RECORD EXCERPTS —

◆ ◆ ◆ ◆ ◆

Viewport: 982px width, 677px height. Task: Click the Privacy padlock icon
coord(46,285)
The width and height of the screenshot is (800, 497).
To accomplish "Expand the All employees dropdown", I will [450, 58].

◆ ◆ ◆ ◆ ◆

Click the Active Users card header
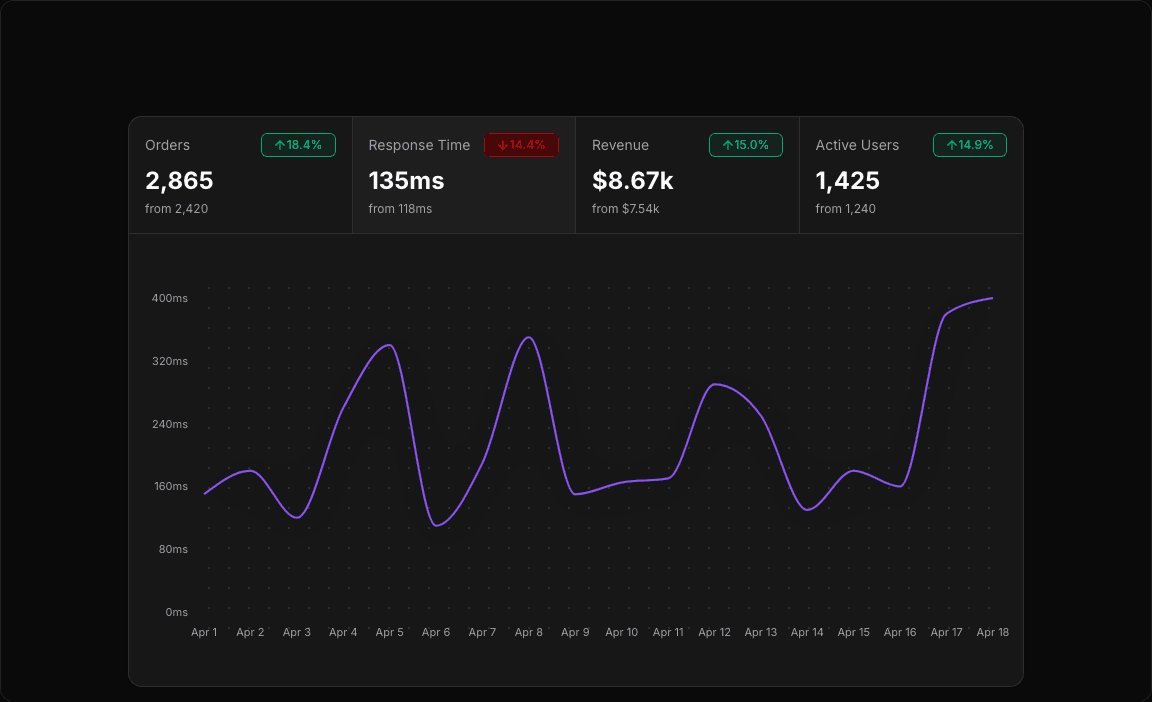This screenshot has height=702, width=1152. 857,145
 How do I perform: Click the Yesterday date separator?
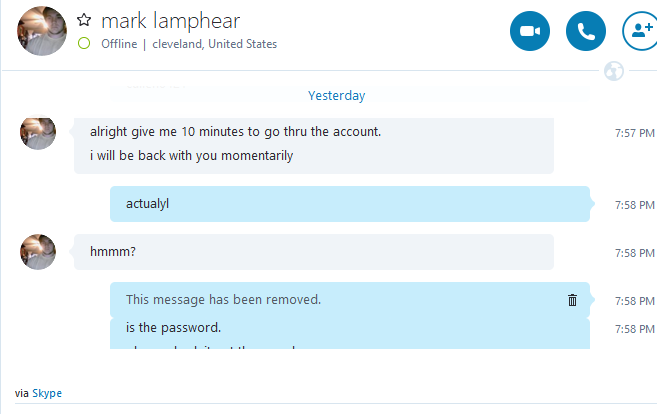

◆ ◆ ◆ ◆ ◆

TASK INSTRUCTIONS — Look above for the line with "Click the Active Users card header"; quote it and every line after it, stopping after the line with "How do I perform: Click", exactly, with nothing added and without pictures.

TASK SOLUTION —
Click the Active Users card header
This screenshot has height=702, width=1152. 857,145
 How do I perform: Click the Yesterday date separator?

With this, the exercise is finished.